* **Task details**: Copy out the records below unchanged, from their first line through the line containing "About Us (237, 17)", with both of those lines included.

* **Supplied information**:
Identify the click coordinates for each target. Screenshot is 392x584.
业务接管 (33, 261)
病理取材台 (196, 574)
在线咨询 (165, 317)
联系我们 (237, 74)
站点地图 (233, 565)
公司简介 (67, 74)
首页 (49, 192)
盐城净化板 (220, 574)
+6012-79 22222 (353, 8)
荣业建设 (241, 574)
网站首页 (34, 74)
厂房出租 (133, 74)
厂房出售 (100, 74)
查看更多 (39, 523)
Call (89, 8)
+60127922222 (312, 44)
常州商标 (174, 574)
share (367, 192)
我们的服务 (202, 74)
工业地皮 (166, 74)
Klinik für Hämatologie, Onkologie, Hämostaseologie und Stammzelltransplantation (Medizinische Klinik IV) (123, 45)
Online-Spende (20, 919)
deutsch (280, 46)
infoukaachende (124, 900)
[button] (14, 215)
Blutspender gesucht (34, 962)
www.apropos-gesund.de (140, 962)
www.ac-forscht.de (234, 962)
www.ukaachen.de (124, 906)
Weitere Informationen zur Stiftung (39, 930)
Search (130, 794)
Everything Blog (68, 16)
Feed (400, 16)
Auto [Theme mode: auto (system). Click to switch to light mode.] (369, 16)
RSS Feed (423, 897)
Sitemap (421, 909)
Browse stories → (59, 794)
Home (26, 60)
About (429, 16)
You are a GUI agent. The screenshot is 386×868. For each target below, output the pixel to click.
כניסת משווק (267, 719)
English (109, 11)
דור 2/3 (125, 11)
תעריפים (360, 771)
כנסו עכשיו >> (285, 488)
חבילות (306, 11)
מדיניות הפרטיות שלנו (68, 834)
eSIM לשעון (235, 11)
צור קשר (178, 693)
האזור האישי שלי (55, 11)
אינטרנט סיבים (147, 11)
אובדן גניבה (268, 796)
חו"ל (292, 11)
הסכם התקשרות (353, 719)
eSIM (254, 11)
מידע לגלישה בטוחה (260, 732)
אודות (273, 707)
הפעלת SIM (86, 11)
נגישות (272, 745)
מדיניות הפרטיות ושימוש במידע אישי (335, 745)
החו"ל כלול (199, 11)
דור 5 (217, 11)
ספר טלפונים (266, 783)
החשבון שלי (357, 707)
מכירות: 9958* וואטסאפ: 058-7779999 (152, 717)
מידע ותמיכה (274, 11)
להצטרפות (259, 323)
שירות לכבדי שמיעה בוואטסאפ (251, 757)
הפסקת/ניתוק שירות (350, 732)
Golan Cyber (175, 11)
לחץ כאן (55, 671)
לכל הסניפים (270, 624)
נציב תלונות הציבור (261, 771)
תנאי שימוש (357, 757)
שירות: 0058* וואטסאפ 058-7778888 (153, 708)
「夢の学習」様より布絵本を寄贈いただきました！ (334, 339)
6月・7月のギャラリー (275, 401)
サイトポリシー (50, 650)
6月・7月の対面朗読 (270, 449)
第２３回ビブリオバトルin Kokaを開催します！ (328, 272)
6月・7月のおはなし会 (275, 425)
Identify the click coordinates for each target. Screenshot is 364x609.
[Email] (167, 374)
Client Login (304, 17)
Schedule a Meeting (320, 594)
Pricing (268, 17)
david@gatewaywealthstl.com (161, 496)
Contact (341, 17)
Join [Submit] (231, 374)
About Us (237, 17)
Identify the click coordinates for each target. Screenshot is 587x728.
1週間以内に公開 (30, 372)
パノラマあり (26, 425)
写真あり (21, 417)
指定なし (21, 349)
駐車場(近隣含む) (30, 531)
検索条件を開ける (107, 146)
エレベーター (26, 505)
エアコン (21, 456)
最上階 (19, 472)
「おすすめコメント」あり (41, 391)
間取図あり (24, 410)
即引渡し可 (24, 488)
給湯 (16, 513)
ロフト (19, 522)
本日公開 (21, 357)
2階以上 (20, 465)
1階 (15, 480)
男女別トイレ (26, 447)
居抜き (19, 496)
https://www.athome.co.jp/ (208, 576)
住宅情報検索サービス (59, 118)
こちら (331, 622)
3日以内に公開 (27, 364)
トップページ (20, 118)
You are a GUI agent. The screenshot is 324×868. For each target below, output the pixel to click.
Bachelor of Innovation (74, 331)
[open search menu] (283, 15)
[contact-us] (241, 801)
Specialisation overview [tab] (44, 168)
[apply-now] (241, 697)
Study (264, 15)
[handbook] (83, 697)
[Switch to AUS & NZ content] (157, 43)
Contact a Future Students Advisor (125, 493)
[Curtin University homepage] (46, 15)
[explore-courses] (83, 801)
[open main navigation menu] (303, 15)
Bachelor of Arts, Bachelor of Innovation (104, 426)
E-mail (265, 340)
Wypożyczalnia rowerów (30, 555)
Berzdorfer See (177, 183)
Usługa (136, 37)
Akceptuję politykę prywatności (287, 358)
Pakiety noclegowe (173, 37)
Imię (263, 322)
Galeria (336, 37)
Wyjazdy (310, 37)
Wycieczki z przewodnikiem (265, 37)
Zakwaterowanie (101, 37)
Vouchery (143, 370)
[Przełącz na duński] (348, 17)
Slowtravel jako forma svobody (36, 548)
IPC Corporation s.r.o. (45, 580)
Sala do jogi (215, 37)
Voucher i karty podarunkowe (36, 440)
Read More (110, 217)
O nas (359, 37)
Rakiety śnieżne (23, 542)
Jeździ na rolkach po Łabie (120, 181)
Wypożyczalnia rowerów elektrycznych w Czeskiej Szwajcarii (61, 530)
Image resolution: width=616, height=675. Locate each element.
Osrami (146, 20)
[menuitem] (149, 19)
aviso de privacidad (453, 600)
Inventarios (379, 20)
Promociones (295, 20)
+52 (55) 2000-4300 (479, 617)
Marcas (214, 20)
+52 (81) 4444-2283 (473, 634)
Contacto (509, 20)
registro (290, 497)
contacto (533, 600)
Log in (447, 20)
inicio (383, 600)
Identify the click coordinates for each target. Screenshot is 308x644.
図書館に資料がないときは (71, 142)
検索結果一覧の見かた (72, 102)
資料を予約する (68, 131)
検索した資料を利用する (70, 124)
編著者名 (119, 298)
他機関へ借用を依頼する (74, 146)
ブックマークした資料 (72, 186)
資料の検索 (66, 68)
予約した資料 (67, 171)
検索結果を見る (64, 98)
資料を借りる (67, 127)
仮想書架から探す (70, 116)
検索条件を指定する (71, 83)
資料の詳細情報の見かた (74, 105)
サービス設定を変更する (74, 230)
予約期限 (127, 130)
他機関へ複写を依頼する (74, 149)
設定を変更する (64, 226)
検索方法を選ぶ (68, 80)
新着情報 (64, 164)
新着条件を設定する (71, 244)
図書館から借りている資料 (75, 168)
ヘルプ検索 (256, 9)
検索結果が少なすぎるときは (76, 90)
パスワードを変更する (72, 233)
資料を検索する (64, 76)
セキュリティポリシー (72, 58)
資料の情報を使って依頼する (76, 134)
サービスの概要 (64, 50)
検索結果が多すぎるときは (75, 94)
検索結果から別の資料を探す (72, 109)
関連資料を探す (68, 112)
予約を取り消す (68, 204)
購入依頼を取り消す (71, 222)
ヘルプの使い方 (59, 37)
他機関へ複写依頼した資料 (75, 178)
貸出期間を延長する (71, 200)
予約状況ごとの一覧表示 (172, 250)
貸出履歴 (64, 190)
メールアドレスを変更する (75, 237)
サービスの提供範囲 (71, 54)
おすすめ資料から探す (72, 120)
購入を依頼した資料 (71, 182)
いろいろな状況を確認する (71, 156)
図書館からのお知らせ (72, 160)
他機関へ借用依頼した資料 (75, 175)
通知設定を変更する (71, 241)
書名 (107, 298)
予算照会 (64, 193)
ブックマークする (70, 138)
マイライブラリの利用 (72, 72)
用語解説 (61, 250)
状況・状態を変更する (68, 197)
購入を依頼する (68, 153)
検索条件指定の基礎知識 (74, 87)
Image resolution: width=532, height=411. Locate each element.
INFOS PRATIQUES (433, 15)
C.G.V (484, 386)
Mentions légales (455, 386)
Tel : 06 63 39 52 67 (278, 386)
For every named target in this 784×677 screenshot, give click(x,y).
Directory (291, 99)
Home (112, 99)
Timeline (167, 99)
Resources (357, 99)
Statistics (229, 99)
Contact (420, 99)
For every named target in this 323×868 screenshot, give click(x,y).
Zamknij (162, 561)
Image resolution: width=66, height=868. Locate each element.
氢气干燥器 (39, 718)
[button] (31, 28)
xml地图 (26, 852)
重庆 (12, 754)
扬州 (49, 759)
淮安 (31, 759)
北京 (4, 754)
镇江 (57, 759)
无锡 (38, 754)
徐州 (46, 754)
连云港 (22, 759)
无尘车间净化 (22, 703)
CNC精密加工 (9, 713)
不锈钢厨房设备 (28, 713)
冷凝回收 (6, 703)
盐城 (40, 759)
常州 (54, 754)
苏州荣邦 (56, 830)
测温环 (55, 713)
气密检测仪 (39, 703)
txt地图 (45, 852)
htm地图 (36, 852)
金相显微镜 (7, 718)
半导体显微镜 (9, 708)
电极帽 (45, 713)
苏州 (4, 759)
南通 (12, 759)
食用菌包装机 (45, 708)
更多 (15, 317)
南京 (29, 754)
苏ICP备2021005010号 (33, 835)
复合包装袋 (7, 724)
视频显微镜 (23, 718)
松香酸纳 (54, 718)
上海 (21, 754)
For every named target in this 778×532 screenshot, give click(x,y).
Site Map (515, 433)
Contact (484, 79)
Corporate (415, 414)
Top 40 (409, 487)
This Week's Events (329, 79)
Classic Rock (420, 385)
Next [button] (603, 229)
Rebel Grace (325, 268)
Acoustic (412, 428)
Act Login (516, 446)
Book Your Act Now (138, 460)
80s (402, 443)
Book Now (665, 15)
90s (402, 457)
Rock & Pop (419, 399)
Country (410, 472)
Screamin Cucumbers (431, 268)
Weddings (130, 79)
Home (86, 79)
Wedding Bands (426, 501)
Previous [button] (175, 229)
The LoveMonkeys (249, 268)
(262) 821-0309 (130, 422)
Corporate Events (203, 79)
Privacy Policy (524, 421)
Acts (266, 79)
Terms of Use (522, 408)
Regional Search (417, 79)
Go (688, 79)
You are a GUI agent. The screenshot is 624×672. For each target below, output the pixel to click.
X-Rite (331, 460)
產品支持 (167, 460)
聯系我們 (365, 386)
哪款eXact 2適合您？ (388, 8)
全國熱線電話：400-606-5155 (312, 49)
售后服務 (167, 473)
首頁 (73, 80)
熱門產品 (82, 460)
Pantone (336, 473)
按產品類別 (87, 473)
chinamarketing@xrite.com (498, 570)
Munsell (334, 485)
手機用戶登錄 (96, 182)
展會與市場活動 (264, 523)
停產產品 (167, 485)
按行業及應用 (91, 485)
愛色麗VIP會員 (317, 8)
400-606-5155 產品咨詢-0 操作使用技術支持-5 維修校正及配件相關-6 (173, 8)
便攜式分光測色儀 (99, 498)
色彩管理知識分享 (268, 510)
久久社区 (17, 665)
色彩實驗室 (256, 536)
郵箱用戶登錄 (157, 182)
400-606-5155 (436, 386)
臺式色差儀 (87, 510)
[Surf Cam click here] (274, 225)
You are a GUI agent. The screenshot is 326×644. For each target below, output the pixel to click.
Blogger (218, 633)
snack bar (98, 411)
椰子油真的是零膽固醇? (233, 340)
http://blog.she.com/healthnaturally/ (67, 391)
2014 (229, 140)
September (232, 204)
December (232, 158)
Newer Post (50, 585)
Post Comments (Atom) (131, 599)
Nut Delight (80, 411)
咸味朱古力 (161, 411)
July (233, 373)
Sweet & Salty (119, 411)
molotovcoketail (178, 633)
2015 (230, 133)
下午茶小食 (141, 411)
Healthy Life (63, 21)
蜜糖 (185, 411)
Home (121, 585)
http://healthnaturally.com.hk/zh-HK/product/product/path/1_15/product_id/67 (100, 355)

* **Full output**:
Identify the click coordinates for each target. Screenshot is 392x584.
业务接管 (33, 261)
病理取材台 (196, 574)
在线咨询 (165, 317)
联系我们 (237, 74)
站点地图 (233, 565)
公司简介 (67, 74)
首页 (49, 192)
盐城净化板 (220, 574)
+6012-79 22222 (353, 8)
荣业建设 (241, 574)
网站首页 (34, 74)
厂房出租 (133, 74)
厂房出售 (100, 74)
查看更多 (39, 523)
Call (89, 8)
+60127922222 (312, 44)
常州商标 (174, 574)
share (367, 192)
我们的服务 (202, 74)
工业地皮 (166, 74)
Klinik für Hämatologie, Onkologie, Hämostaseologie und Stammzelltransplantation (Medizinische Klinik IV) (123, 45)
Online-Spende (20, 919)
deutsch (280, 46)
infoukaachende (124, 900)
[button] (14, 215)
Blutspender gesucht (34, 962)
www.apropos-gesund.de (140, 962)
www.ac-forscht.de (234, 962)
www.ukaachen.de (124, 906)
Weitere Informationen zur Stiftung (39, 930)
Search (130, 794)
Everything Blog (68, 16)
Feed (400, 16)
Auto [Theme mode: auto (system). Click to switch to light mode.] (369, 16)
RSS Feed (423, 897)
Sitemap (421, 909)
Browse stories → (59, 794)
Home (26, 60)
About (429, 16)
You are a GUI agent. The screenshot is 386×868. For each target below, output the pixel to click.
כניסת משווק (267, 719)
English (109, 11)
דור 2/3 (125, 11)
תעריפים (360, 771)
כנסו עכשיו >> (285, 488)
חבילות (306, 11)
מדיניות הפרטיות שלנו (68, 834)
eSIM לשעון (235, 11)
צור קשר (178, 693)
האזור האישי שלי (55, 11)
אינטרנט סיבים (147, 11)
אובדן גניבה (268, 796)
חו"ל (292, 11)
הסכם התקשרות (353, 719)
eSIM (254, 11)
מידע לגלישה בטוחה (260, 732)
אודות (273, 707)
הפעלת SIM (86, 11)
נגישות (272, 745)
מדיניות הפרטיות ושימוש במידע אישי (335, 745)
החו"ל כלול (199, 11)
דור 5 (217, 11)
ספר טלפונים (266, 783)
החשבון שלי (357, 707)
מכירות: 9958* וואטסאפ: 058-7779999 (152, 717)
מידע ותמיכה (274, 11)
להצטרפות (259, 323)
שירות לכבדי שמיעה בוואטסאפ (251, 757)
הפסקת/ניתוק שירות (350, 732)
Golan Cyber (175, 11)
לחץ כאן (55, 671)
לכל הסניפים (270, 624)
נציב תלונות הציבור (261, 771)
תנאי שימוש (357, 757)
שירות: 0058* וואטסאפ 058-7778888 (153, 708)
「夢の学習」様より布絵本を寄贈いただきました！ (334, 339)
6月・7月のギャラリー (275, 401)
サイトポリシー (50, 650)
6月・7月の対面朗読 (270, 449)
第２３回ビブリオバトルin Kokaを開催します！ (328, 272)
6月・7月のおはなし会 (275, 425)
Identify the click coordinates for each target. Screenshot is 364x609.
[Email] (167, 374)
Client Login (304, 17)
Schedule a Meeting (320, 594)
Pricing (268, 17)
david@gatewaywealthstl.com (161, 496)
Contact (341, 17)
Join [Submit] (231, 374)
About Us (237, 17)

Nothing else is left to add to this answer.